__WHAT THIS TASK INVOLVES__
From the line with "Courants Marins (792, 637)" to the final line of the records, every line is to be duplicated exactly, both of those lines included.

__SOURCE DATA__

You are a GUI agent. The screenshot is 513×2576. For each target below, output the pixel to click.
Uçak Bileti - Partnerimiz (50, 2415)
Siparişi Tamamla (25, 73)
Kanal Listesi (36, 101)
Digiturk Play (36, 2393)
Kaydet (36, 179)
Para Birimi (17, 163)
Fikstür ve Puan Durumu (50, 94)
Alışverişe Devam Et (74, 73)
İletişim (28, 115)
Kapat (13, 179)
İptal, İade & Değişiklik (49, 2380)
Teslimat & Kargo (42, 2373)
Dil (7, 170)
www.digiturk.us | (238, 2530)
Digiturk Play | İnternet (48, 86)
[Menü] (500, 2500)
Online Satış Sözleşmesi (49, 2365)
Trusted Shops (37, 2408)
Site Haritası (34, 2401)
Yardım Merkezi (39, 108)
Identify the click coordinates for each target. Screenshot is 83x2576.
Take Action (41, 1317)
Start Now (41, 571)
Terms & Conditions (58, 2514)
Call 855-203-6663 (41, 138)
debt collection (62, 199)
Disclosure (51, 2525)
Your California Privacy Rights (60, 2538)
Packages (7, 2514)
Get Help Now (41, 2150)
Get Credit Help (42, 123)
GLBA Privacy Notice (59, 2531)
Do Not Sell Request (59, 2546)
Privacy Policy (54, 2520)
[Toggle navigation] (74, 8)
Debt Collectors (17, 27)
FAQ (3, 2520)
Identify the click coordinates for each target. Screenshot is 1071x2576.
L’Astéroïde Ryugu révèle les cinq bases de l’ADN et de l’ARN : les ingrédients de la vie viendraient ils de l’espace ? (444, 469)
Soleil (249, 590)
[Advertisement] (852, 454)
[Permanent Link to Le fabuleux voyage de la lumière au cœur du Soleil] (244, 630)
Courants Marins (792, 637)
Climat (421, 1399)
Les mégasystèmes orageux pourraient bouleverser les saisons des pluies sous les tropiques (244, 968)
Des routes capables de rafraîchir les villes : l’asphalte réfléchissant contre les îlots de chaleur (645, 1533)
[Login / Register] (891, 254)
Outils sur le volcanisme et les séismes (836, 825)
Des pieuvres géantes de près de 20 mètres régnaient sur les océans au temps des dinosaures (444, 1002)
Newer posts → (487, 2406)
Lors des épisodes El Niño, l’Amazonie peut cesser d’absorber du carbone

__RESULT OF THE TASK__
Courants Marins (792, 637)
Climat (421, 1399)
Les mégasystèmes orageux pourraient bouleverser les saisons des pluies sous les tropiques (244, 968)
Des routes capables de rafraîchir les villes : l’asphalte réfléchissant contre les îlots de chaleur (645, 1533)
[Login / Register] (891, 254)
Outils sur le volcanisme et les séismes (836, 825)
Des pieuvres géantes de près de 20 mètres régnaient sur les océans au temps des dinosaures (444, 1002)
Newer posts → (487, 2406)
Lors des épisodes El Niño, l’Amazonie peut cesser d’absorber du carbone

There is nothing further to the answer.